Tagging parsers

Kragen Javier Sitaker, 2018-11-23 (updated 2018-12-10) (9 minutes)

See also Minimal imperative language.

I’ve written a PEG parser generator with inline semantic actions in itself; it was 66 lines of code, although it was fairly minimal. A more complete implementation would be a bit longer. An embedded DSL for Python that parses to syntax trees, called Tack, was 27 lines of code, but eliminating the extra crap from the syntax tree took another 13 lines on top of the grammar itself.

Inline semantic actions have the difficulty that they are host-language-specific, so if you want to parse the same data format in different programming languages, you need to rewrite the grammar over and over again.
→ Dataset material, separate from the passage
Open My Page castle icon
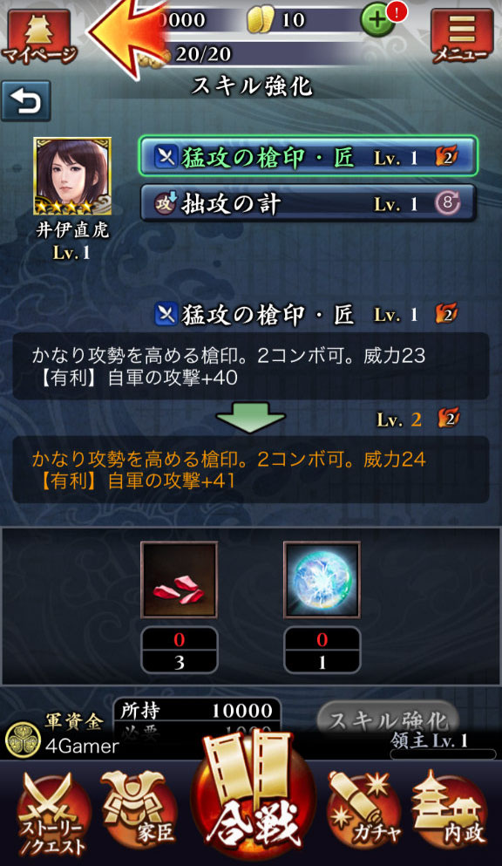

In today’s polyglot programming environment, this is a serious disadvantage for the development of grammar libraries over time, as each host language has its own private set of grammars.

(And of course embedded DSLs have this problem to an even greater degree.)
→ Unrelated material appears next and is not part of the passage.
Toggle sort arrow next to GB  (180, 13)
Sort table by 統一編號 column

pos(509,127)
As an example grammar, consider this numerical expression grammar, in a very minimal PEG language:

sp <- ' ' / '\n' / '\t'.
_ <- sp _ / .
digit <- '0' / '1' / '2' / '3' / '4' / '5' / '6' / '7' / '8' / '9'.
digits <- digit digits / digit.
num <- (digits ('.' digits / '.' / ) / '.' digits) _.
i <- num / '(' _ a ')' _.
e <- i '**' _ i / i.
m <- e ('/' / '*') _ m / e.
a <- m ('+' / '-') _ a / m.

If we have repetition * and nonempty repetition + in the language, we can simplify it a bit:

_ <- (' ' / '\n' / '\t')*.
digit <- '0' / '1' / '2' / '3' / '4' / '5' / '6' / '7' / '8' / '9'.
num <- (digit+ ('.' digit* / ) / '.' digit+) _.
i <- num / '(' _ a ')' _.
e <- i '**' _ i / i.
m <- e (('/' / '*') _ e)*.
a <- m (('+' / '-') _ m)*.

This is more or less the example grammar I used for Tack, but the tree Tack builds for it includes all the whitespace and is tagged with all the nonterminals. (Additionally, because Tack doesn’t support repetition, it associates the wrong way.)
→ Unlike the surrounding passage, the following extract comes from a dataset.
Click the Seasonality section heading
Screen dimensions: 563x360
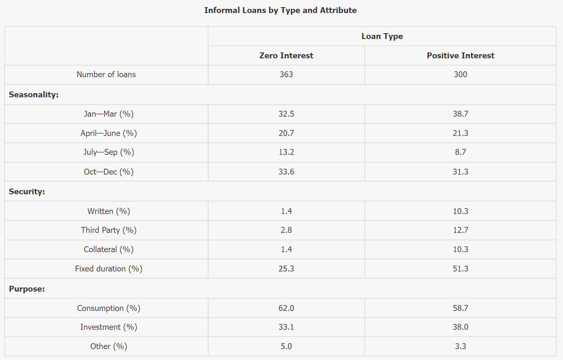[34, 94]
A possible solution that occurred to me was to put XML-like tags into your grammar, instead of relying on the nonterminals. Then the parser’s job is merely to associate these tags with points in the input text. For example:

_: (' ' | '\n' | '\t')*.
digit: '0' | '1' | '2' | '3' | '4' | '5' | '6' | '7' | '8' | '9'.
atom: <num> (digit+ ('.' digit* | ) | '.' digit+) </num> _ | '(' _ a ')' _.
e: <exp> <base>atom</base> '**' _ <pow>atom</pow> </exp> | atom.
m: <term> e (<op>('/' | '*' | '%')</op> _ e)+ </term> | e.
a: <sum> m (<op>('+' | '-')</op> _ m)+ </sum> | m.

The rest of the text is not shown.